Reviewing results

Dashboard & Inventory Views

Once scans complete the dashboard will be populated with results. The dashboard provides trend data and insights that will help you assess how your inventory is changing over time. Below the Asset and Services trends other tables show trending by other categories such as Asset Types, OS, Hardware, Port, Protocol, and Products. Clicking “View more” at the bottom of each of these tables shows a more detailed inventory by category.

Next, review the full list of assets identified and learn how to Use the Inventory.

Insights from queries

Queries and reports can help you gain valuable insights, but you may wonder where to get started.

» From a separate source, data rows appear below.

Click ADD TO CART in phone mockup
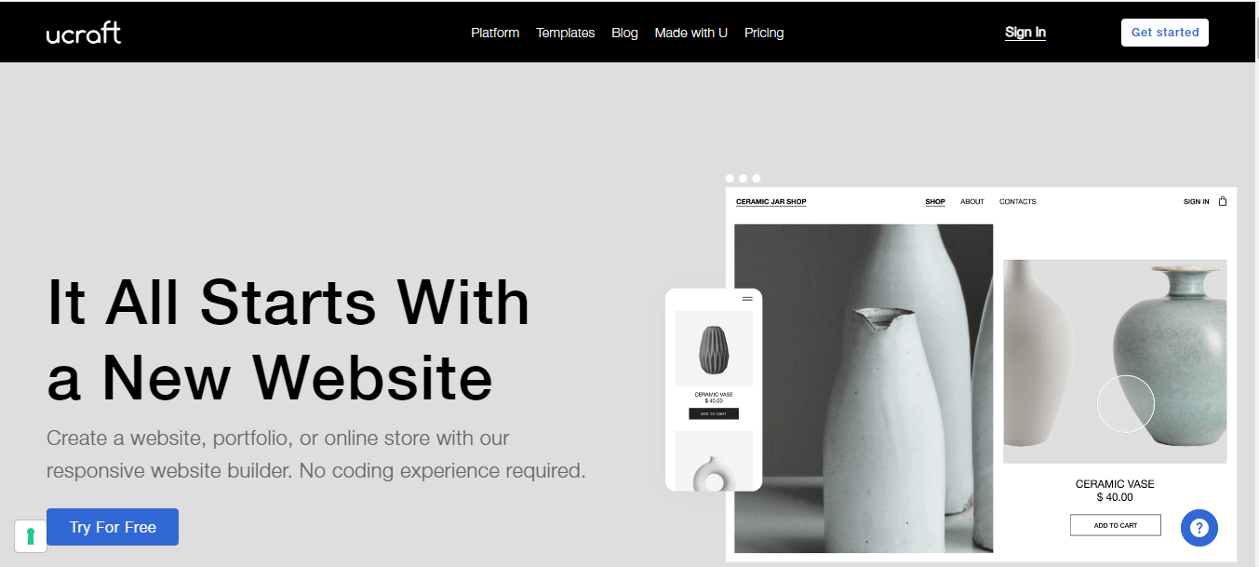 (714, 413)
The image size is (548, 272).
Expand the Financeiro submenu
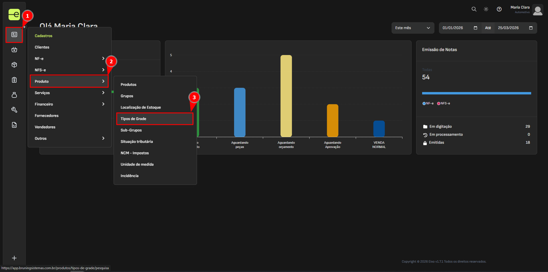[x=69, y=104]
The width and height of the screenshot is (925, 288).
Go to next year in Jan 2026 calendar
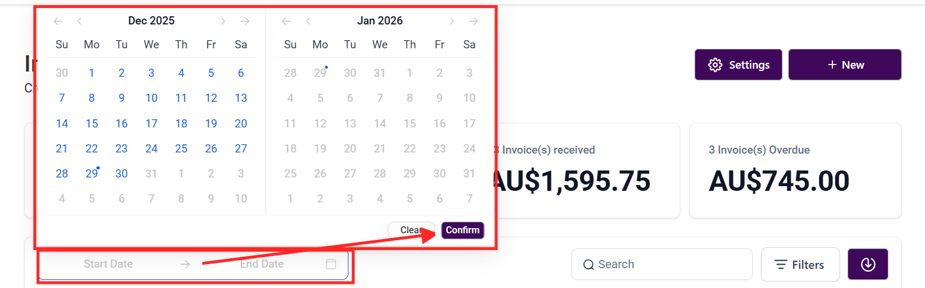(474, 22)
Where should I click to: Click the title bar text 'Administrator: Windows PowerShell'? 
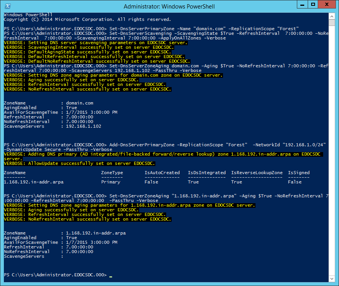[169, 7]
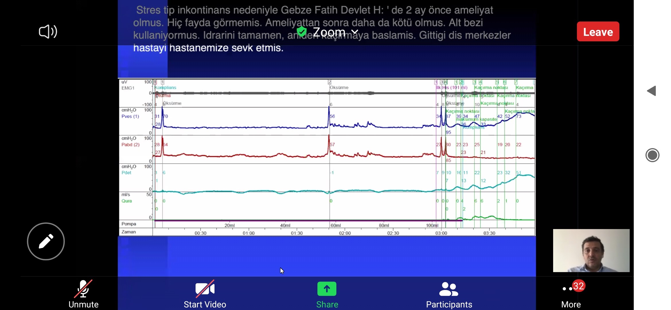Click the Pabd (2) channel label
Viewport: 671px width, 310px height.
130,145
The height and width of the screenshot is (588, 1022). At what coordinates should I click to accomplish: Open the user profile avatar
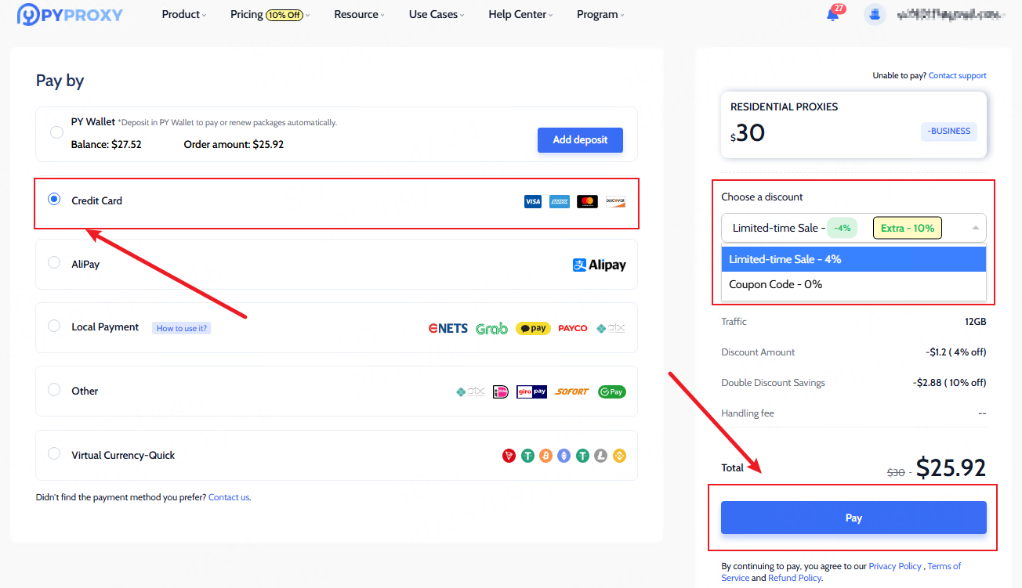[875, 14]
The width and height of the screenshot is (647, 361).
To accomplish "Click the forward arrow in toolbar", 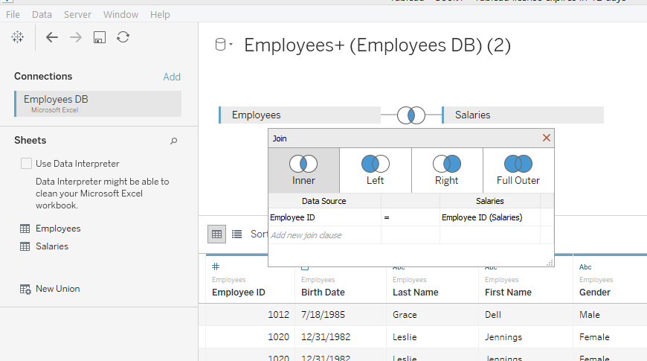I will pyautogui.click(x=76, y=37).
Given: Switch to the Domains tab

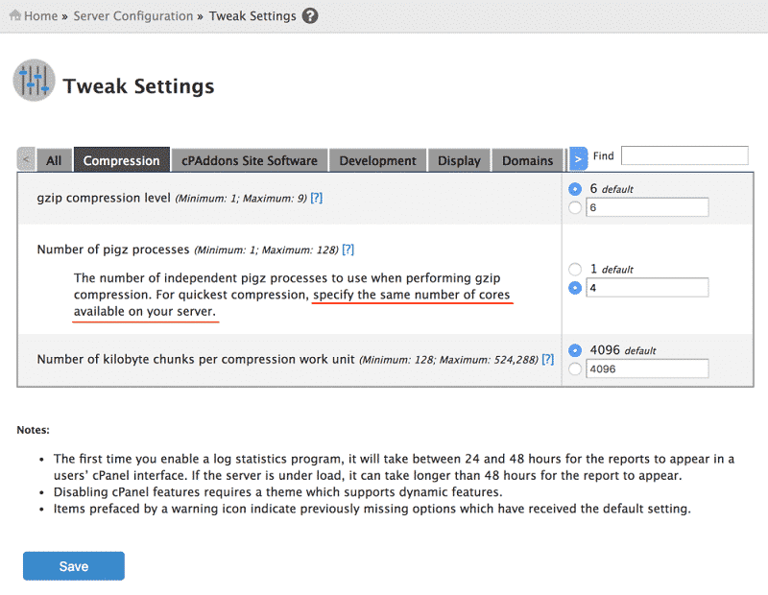Looking at the screenshot, I should point(527,160).
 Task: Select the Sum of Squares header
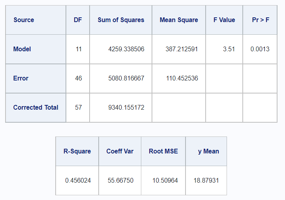click(121, 20)
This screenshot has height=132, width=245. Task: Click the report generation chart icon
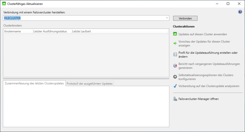coord(175,66)
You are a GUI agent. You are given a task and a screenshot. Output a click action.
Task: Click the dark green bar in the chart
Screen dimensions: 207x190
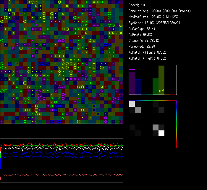pyautogui.click(x=156, y=87)
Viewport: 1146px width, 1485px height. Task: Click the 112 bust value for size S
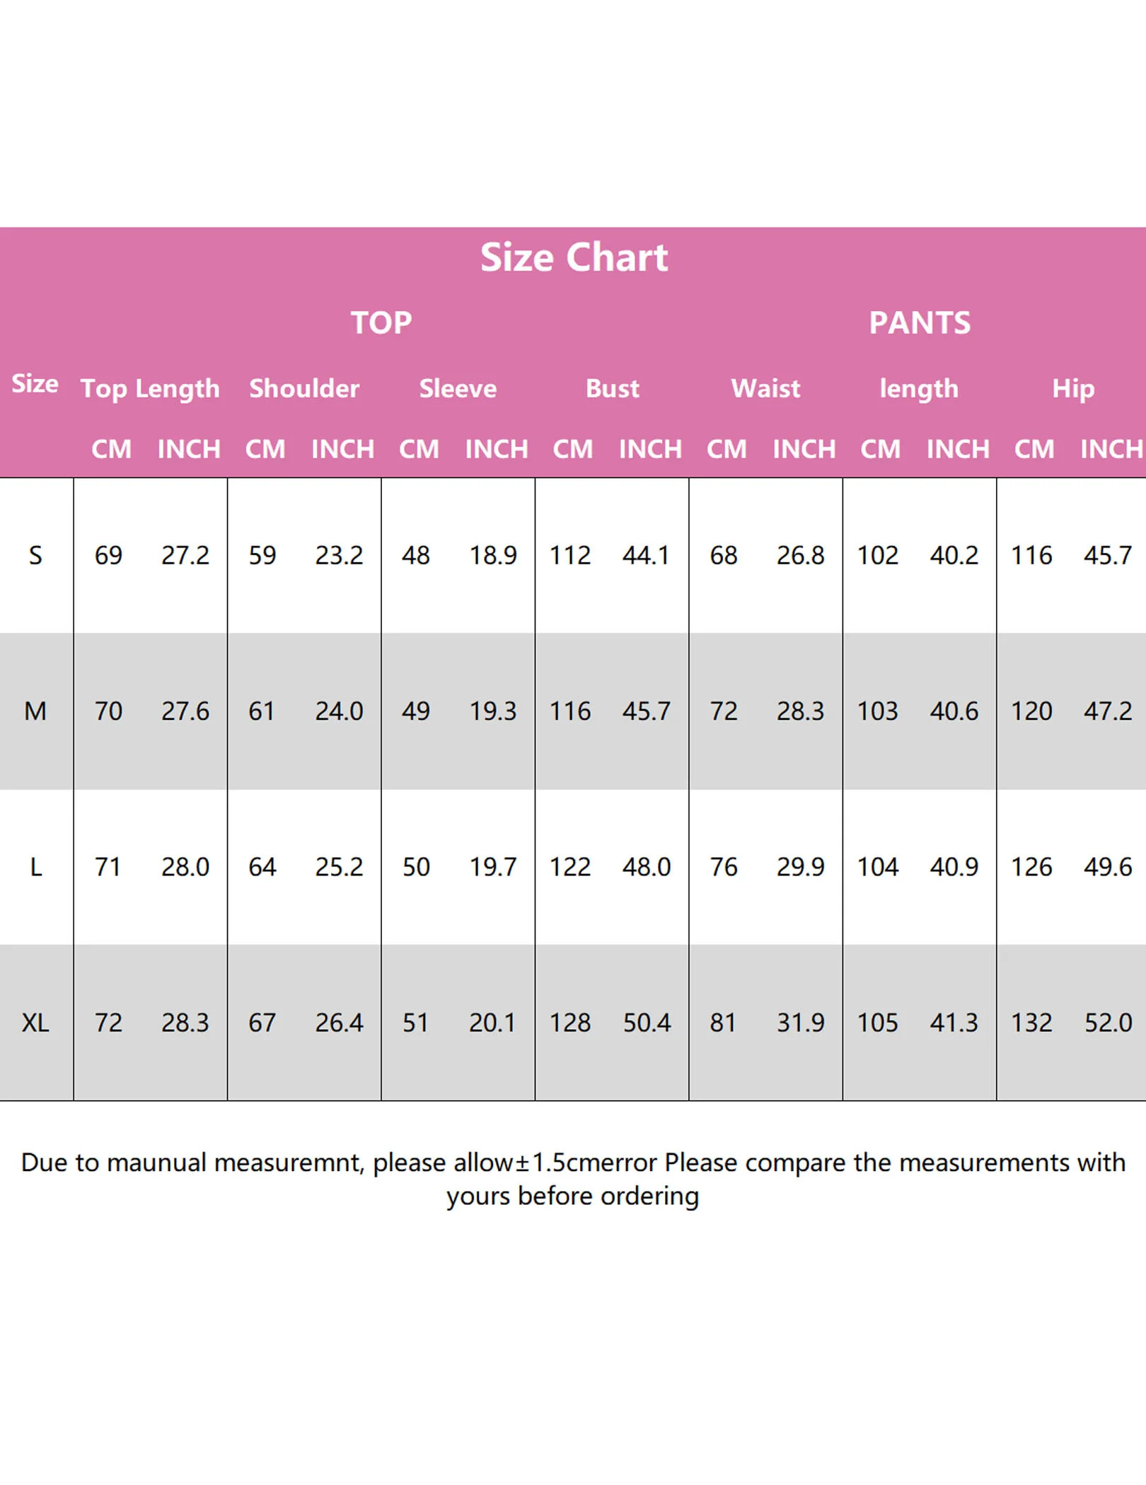tap(570, 556)
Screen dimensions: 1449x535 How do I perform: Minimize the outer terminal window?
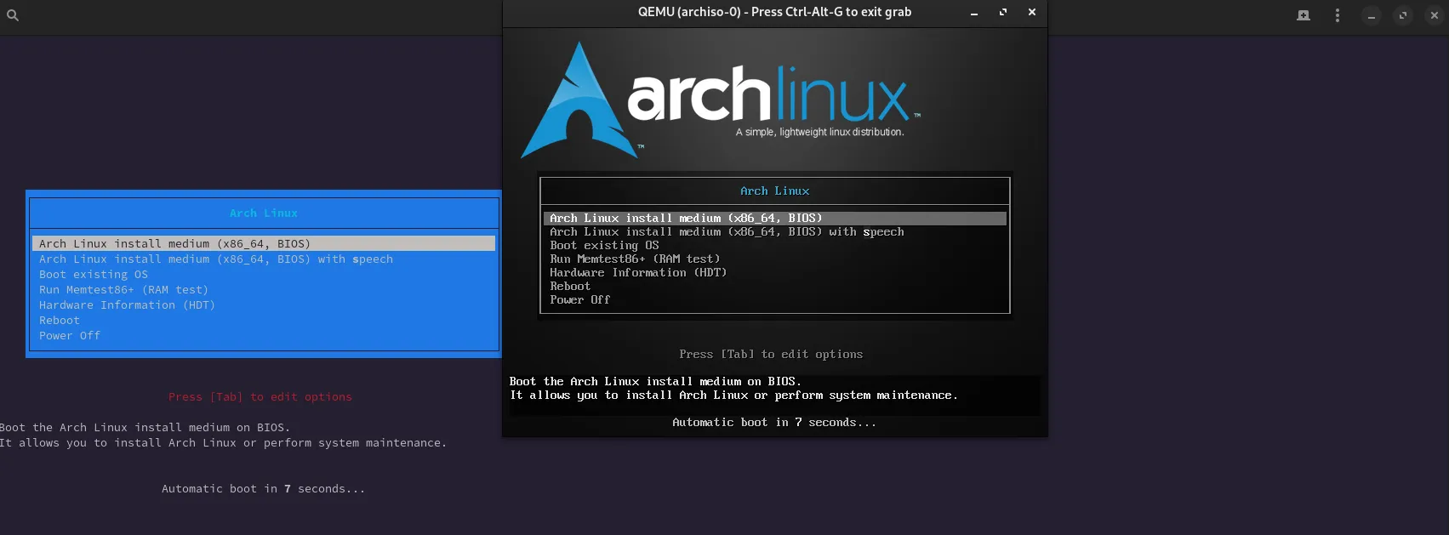click(x=1372, y=15)
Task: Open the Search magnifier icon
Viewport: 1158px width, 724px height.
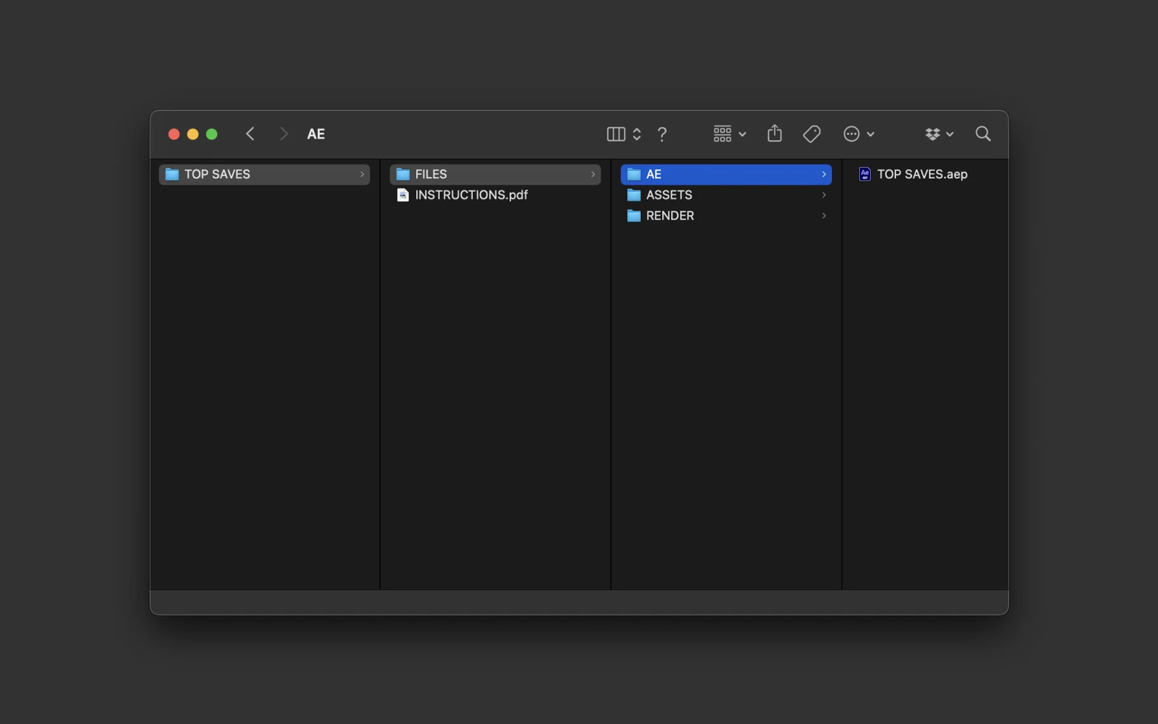Action: click(983, 134)
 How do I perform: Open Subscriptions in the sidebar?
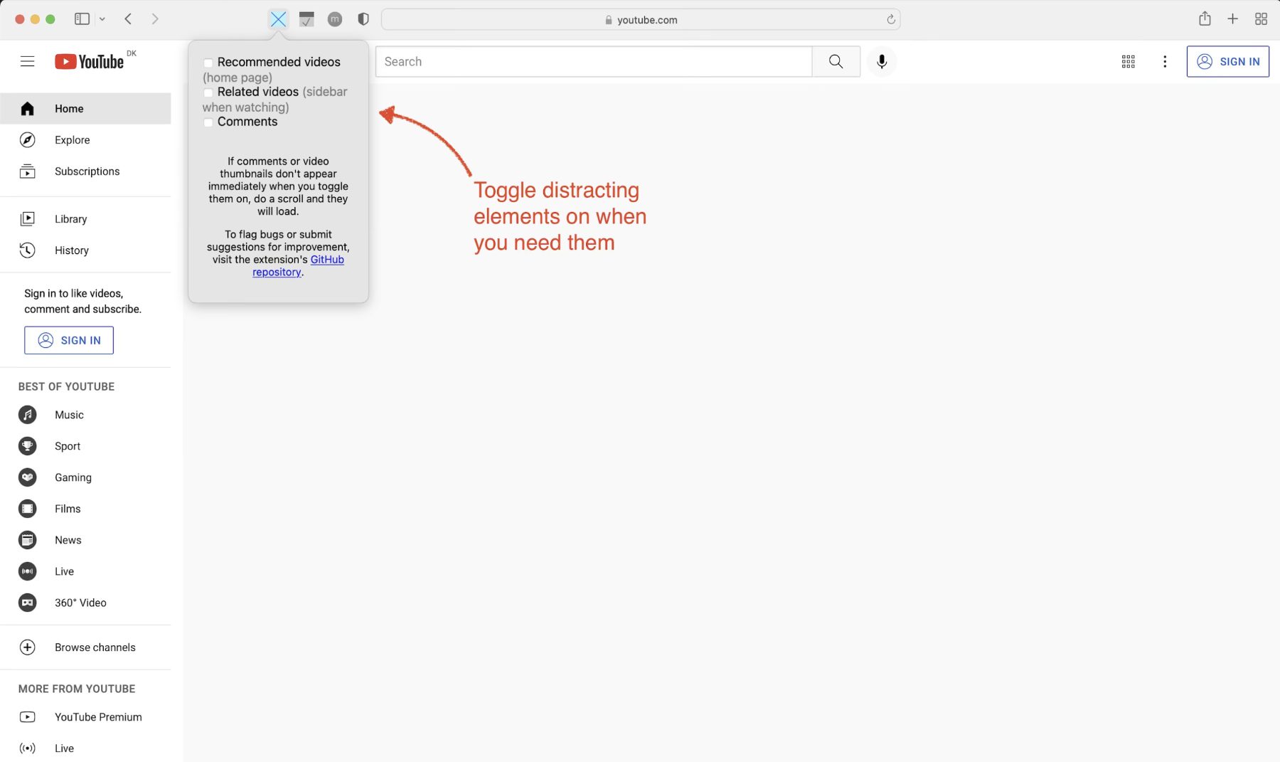(87, 171)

We recommend trying the pre-built queries in the Query Library first. Some of these queries are a result of Rumble’s Rapid Response to emerging threats and are described on our blog.

Rumble’s query language allows you to search and filter your asset inventory based on asset fields and value pairs. See the Overview and Syntax references. Once you are familiar with the query language you can write your own queries that can be automatically ran and tracked on the dashboard when scans complete.

Sample Queries

Asset Inventory

  • Equipment that is likely 8+ years old: alive:t mac_age:>8years
  • Assets with end-of-life OS: os_eol:<now
  • Virtual machines: has:virtual
  • Devices acting as a router: router:true
  • Devices that may be bridging: has_public:t and has_private:t

Service Inventory

  • Protocol on a non-standard port example: protocol:ssh not port:22
  • Publicly addressed assets running RDP or VNC: has_public:t and (protocol:rdp or protocol:vnc)
  • Authenticated web services that are not encrypted: (_asset.protocol:http AND not _asset.protocol:tls) AND ( html.inputs:"password:" OR last.html.inputs:"password:" OR has:http.head.wwwAuthenticate OR has:last.http.head.wwwAuthenticate )
  • Older TLS versions in use: alive:t AND protocol:"=tls" AND ( tls.versionName:"=TLS 1.0" OR tls.versionName:"=TLS 1.1")

Some other sample queries are described in our blog entries:

Reports

Taking a look at the available Reports should be your next stop, especially:

  • Switch topology to identify how your assets are connected and find “unmapped” MAC addresses (in red) that were not included in your scan scope (a summary of which is un the Unmapped MACs report)
  • Bridging to visualize what hosts may have both public and private connections
  • RFC 1918 coverage that can identify potential blindspots on your network like missing (unscanned) subnets, rogue devices, and “hinted” IPs that are secondary interfaces on unscanned network ranges.
  • See the “View all” button at the top right for a list of other reports to investigate outliers

Alerts

Rumble can trigger automatic alerts to designated channels for post-scan inventory queries, asset changes, explorer and scan issues, security operations, or API events. Channels are publication types that include internal to the UX, email, or webhooks that can enable integration with services such as Slack or Mattermost. Alerts use the same query language shown above, so this is a good way to automate proactive notification for critical events.